:: DIRECTIONS ::
Copy everything from the line containing "Click the Net Won value in stats box" down to the line containing "Action: (353, 134)", swapping "jack" for "socket" and changing nothing else. Leave the pictures out.

:: DATASET CONTENT ::
-----

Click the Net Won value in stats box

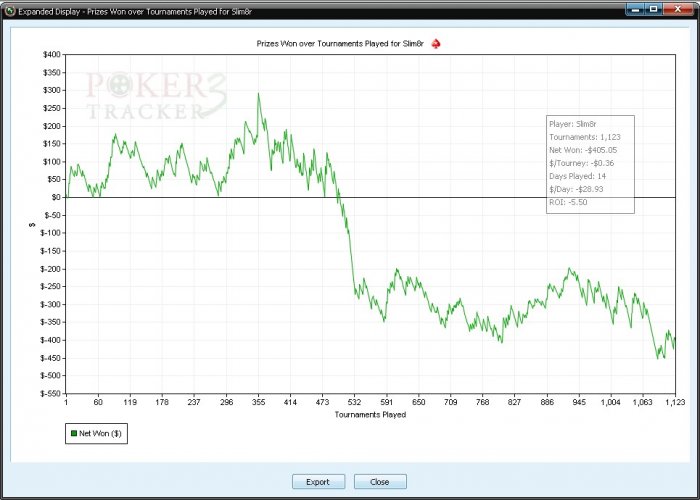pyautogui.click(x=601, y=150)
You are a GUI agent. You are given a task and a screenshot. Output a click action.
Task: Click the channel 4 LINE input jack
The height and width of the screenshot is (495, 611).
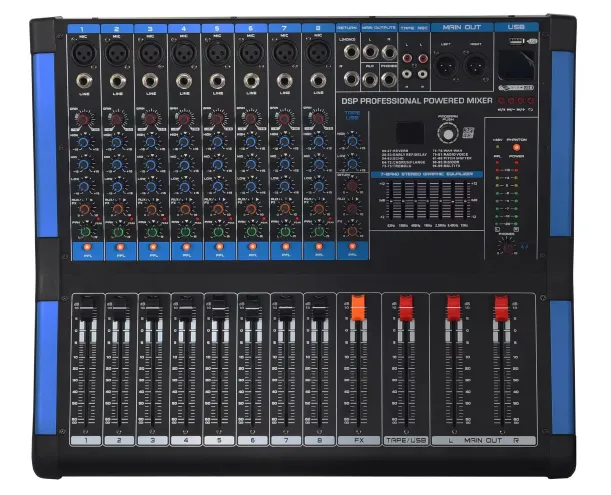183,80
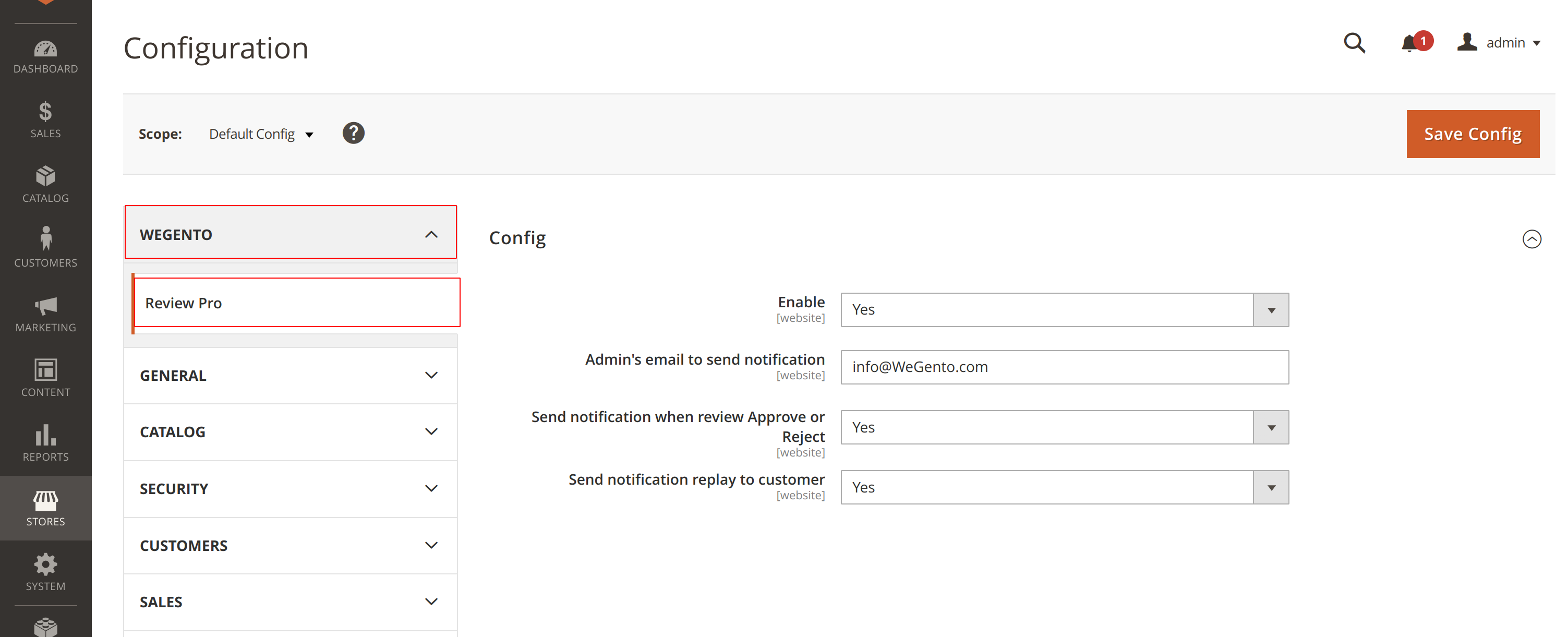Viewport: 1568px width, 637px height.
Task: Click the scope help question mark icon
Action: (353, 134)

-----

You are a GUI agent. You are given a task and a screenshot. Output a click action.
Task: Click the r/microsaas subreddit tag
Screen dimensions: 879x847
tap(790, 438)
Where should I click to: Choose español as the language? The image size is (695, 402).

-----

:: TASK RESULT ::
Click the Net Won value in stats box

pyautogui.click(x=601, y=150)
You are a GUI agent. You are given a task and a screenshot. Output a click action.
Task: Click the channel 4 LINE input socket
The height and width of the screenshot is (495, 611).
183,80
Viewport: 1568px width, 637px height.
Task: Click the scope help question mark icon
Action: (353, 134)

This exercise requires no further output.